§ Exercise directions: Your answer should be the entries, repeated exactly.

§ Dataset entries:
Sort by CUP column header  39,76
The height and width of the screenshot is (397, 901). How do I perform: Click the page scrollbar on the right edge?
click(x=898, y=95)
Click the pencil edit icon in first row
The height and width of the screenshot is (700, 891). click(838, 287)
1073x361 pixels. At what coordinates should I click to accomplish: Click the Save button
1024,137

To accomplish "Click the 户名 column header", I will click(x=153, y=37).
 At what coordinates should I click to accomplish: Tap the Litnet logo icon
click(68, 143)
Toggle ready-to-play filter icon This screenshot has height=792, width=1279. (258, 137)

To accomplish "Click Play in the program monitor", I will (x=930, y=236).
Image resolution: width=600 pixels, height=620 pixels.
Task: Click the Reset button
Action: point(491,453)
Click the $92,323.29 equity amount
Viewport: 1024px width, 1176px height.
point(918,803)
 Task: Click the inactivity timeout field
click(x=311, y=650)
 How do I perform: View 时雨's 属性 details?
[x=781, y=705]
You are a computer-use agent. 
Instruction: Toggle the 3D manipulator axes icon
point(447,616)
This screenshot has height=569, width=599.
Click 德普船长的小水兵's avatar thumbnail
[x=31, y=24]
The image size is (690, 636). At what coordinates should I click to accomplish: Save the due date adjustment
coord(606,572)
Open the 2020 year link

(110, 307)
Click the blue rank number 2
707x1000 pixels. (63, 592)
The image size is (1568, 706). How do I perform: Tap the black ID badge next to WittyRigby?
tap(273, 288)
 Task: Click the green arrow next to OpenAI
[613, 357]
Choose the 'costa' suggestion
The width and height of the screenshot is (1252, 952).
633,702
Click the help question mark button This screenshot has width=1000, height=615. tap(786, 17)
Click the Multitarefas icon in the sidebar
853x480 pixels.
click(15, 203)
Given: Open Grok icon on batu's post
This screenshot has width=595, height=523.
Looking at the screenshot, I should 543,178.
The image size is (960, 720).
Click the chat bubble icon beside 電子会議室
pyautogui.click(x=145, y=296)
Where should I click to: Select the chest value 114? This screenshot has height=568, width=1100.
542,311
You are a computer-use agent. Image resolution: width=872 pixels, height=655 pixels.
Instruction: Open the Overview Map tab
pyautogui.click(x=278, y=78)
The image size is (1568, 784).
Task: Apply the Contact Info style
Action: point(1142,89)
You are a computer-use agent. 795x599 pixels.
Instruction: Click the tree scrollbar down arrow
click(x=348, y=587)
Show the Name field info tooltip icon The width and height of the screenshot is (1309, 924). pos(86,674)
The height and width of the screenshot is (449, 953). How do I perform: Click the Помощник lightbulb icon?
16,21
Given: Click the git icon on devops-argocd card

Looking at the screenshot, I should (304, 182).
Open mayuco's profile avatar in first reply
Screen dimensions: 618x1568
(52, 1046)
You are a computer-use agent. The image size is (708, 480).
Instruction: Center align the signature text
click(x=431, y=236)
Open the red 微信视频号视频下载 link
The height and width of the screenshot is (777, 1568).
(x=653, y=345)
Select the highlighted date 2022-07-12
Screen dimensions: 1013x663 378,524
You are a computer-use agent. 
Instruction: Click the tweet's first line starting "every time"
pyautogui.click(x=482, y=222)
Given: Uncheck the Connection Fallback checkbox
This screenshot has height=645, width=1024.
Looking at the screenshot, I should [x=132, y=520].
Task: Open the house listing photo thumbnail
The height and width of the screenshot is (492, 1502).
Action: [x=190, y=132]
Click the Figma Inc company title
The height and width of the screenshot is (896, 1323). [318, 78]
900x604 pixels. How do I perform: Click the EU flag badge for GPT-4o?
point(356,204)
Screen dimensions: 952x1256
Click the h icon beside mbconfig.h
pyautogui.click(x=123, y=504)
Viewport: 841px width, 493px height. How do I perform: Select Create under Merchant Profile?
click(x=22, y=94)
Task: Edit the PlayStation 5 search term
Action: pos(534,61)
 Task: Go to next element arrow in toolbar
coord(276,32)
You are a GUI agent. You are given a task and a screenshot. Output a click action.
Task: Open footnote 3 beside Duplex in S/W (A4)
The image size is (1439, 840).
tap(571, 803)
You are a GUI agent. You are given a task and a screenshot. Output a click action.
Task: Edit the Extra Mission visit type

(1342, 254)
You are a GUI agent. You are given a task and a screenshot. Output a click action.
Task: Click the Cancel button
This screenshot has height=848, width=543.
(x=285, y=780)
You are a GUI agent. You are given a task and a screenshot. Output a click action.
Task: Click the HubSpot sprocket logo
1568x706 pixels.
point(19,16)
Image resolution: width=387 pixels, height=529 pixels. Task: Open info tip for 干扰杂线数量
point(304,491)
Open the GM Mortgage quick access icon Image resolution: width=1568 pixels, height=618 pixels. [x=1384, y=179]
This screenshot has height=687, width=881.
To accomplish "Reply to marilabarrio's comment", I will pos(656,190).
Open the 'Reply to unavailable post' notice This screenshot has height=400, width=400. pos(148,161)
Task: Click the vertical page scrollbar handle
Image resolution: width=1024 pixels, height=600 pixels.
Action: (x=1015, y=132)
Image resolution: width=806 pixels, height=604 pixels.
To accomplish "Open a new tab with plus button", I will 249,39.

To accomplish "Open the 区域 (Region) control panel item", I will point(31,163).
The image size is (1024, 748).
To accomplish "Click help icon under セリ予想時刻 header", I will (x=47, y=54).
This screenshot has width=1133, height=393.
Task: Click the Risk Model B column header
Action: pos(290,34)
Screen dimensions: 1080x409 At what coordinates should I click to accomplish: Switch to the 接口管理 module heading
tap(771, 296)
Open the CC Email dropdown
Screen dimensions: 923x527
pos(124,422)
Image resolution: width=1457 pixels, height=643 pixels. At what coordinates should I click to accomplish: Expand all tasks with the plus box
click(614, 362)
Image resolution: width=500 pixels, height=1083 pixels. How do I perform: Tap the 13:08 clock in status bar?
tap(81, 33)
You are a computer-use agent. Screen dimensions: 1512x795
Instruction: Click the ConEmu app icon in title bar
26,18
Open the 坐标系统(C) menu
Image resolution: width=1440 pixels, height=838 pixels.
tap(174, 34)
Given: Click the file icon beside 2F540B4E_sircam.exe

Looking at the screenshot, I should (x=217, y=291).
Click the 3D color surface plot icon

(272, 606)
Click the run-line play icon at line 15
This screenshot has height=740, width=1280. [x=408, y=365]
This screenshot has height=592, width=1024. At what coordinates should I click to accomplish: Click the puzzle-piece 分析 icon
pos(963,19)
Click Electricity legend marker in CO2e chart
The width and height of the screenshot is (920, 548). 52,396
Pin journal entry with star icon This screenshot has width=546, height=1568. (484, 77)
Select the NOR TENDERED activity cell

§ Task output:
Sort by CUP column header  39,76
The height and width of the screenshot is (397, 901). How do I perform: Click the page scrollbar on the right edge?
click(x=898, y=95)
Click the pencil edit icon in first row
The height and width of the screenshot is (700, 891). click(838, 287)
1073x361 pixels. At what coordinates should I click to accomplish: Click the Save button
1024,137

To accomplish "Click the 户名 column header", I will click(x=153, y=37).
 At what coordinates should I click to accomplish: Tap the Litnet logo icon
click(68, 143)
Toggle ready-to-play filter icon This screenshot has height=792, width=1279. (258, 137)

To accomplish "Click Play in the program monitor", I will (x=930, y=236).
Image resolution: width=600 pixels, height=620 pixels.
Task: Click the Reset button
Action: point(491,453)
Click the $92,323.29 equity amount
Viewport: 1024px width, 1176px height.
point(918,803)
 Task: Click the inactivity timeout field
click(x=311, y=650)
 How do I perform: View 时雨's 属性 details?
[x=781, y=705]
You are a computer-use agent. 
Instruction: Toggle the 3D manipulator axes icon
point(447,616)
This screenshot has height=569, width=599.
Click 德普船长的小水兵's avatar thumbnail
[x=31, y=24]
The image size is (690, 636). At what coordinates should I click to accomplish: Save the due date adjustment
coord(606,572)
Open the 2020 year link

(110, 307)
Click the blue rank number 2
707x1000 pixels. (63, 592)
The image size is (1568, 706). How do I perform: Tap the black ID badge next to WittyRigby?
tap(273, 288)
 Task: Click the green arrow next to OpenAI
[613, 357]
Choose the 'costa' suggestion
The width and height of the screenshot is (1252, 952).
633,702
Click the help question mark button This screenshot has width=1000, height=615. tap(786, 17)
Click the Multitarefas icon in the sidebar
853x480 pixels.
click(15, 203)
Given: Open Grok icon on batu's post
This screenshot has width=595, height=523.
Looking at the screenshot, I should 543,178.
The image size is (960, 720).
Click the chat bubble icon beside 電子会議室
pyautogui.click(x=145, y=296)
Where should I click to: Select the chest value 114? This screenshot has height=568, width=1100.
542,311
You are a computer-use agent. Image resolution: width=872 pixels, height=655 pixels.
Instruction: Open the Overview Map tab
pyautogui.click(x=278, y=78)
The image size is (1568, 784).
Task: Apply the Contact Info style
Action: point(1142,89)
You are a computer-use agent. 795x599 pixels.
Instruction: Click the tree scrollbar down arrow
click(x=348, y=587)
Show the Name field info tooltip icon The width and height of the screenshot is (1309, 924). pos(86,674)
The height and width of the screenshot is (449, 953). How do I perform: Click the Помощник lightbulb icon?
16,21
Given: Click the git icon on devops-argocd card

Looking at the screenshot, I should (304, 182).
Open mayuco's profile avatar in first reply
Screen dimensions: 618x1568
(52, 1046)
You are a computer-use agent. The image size is (708, 480).
Instruction: Center align the signature text
click(x=431, y=236)
Open the red 微信视频号视频下载 link
The height and width of the screenshot is (777, 1568).
(x=653, y=345)
Select the highlighted date 2022-07-12
Screen dimensions: 1013x663 378,524
You are a computer-use agent. 
Instruction: Click the tweet's first line starting "every time"
pyautogui.click(x=482, y=222)
Given: Uncheck the Connection Fallback checkbox
This screenshot has height=645, width=1024.
Looking at the screenshot, I should [x=132, y=520].
Task: Open the house listing photo thumbnail
The height and width of the screenshot is (492, 1502).
Action: [x=190, y=132]
Click the Figma Inc company title
The height and width of the screenshot is (896, 1323). [318, 78]
900x604 pixels. How do I perform: Click the EU flag badge for GPT-4o?
point(356,204)
Screen dimensions: 952x1256
Click the h icon beside mbconfig.h
pyautogui.click(x=123, y=504)
Viewport: 841px width, 493px height. How do I perform: Select Create under Merchant Profile?
click(x=22, y=94)
Task: Edit the PlayStation 5 search term
Action: pos(534,61)
 Task: Go to next element arrow in toolbar
coord(276,32)
You are a GUI agent. You are given a task and a screenshot. Output a click action.
Task: Open footnote 3 beside Duplex in S/W (A4)
The image size is (1439, 840).
tap(571, 803)
You are a GUI agent. You are given a task and a screenshot. Output a click action.
Task: Edit the Extra Mission visit type

(1342, 254)
You are a GUI agent. You are given a task and a screenshot. Output a click action.
Task: Click the Cancel button
This screenshot has height=848, width=543.
(x=285, y=780)
You are a GUI agent. You are given a task and a screenshot. Output a click action.
Task: Click the HubSpot sprocket logo
1568x706 pixels.
point(19,16)
Image resolution: width=387 pixels, height=529 pixels. Task: Open info tip for 干扰杂线数量
point(304,491)
Open the GM Mortgage quick access icon Image resolution: width=1568 pixels, height=618 pixels. [x=1384, y=179]
This screenshot has height=687, width=881.
To accomplish "Reply to marilabarrio's comment", I will pos(656,190).
Open the 'Reply to unavailable post' notice This screenshot has height=400, width=400. pos(148,161)
Task: Click the vertical page scrollbar handle
Image resolution: width=1024 pixels, height=600 pixels.
Action: (x=1015, y=132)
Image resolution: width=806 pixels, height=604 pixels.
To accomplish "Open a new tab with plus button", I will 249,39.

To accomplish "Open the 区域 (Region) control panel item", I will point(31,163).
The image size is (1024, 748).
To accomplish "Click help icon under セリ予想時刻 header", I will (x=47, y=54).
This screenshot has width=1133, height=393.
Task: Click the Risk Model B column header
Action: pos(290,34)
Screen dimensions: 1080x409 At what coordinates should I click to accomplish: Switch to the 接口管理 module heading
tap(771, 296)
Open the CC Email dropdown
Screen dimensions: 923x527
pos(124,422)
Image resolution: width=1457 pixels, height=643 pixels. At what coordinates should I click to accomplish: Expand all tasks with the plus box
click(614, 362)
Image resolution: width=500 pixels, height=1083 pixels. How do I perform: Tap the 13:08 clock in status bar?
tap(81, 33)
You are a computer-use agent. Screen dimensions: 1512x795
Instruction: Click the ConEmu app icon in title bar
26,18
Open the 坐标系统(C) menu
Image resolution: width=1440 pixels, height=838 pixels.
tap(174, 34)
Given: Click the file icon beside 2F540B4E_sircam.exe

Looking at the screenshot, I should (x=217, y=291).
Click the 3D color surface plot icon

(272, 606)
Click the run-line play icon at line 15
This screenshot has height=740, width=1280. [x=408, y=365]
This screenshot has height=592, width=1024. At what coordinates should I click to accomplish: Click the puzzle-piece 分析 icon
pos(963,19)
Click Electricity legend marker in CO2e chart
The width and height of the screenshot is (920, 548). 52,396
Pin journal entry with star icon This screenshot has width=546, height=1568. (484, 77)
Select the NOR TENDERED activity cell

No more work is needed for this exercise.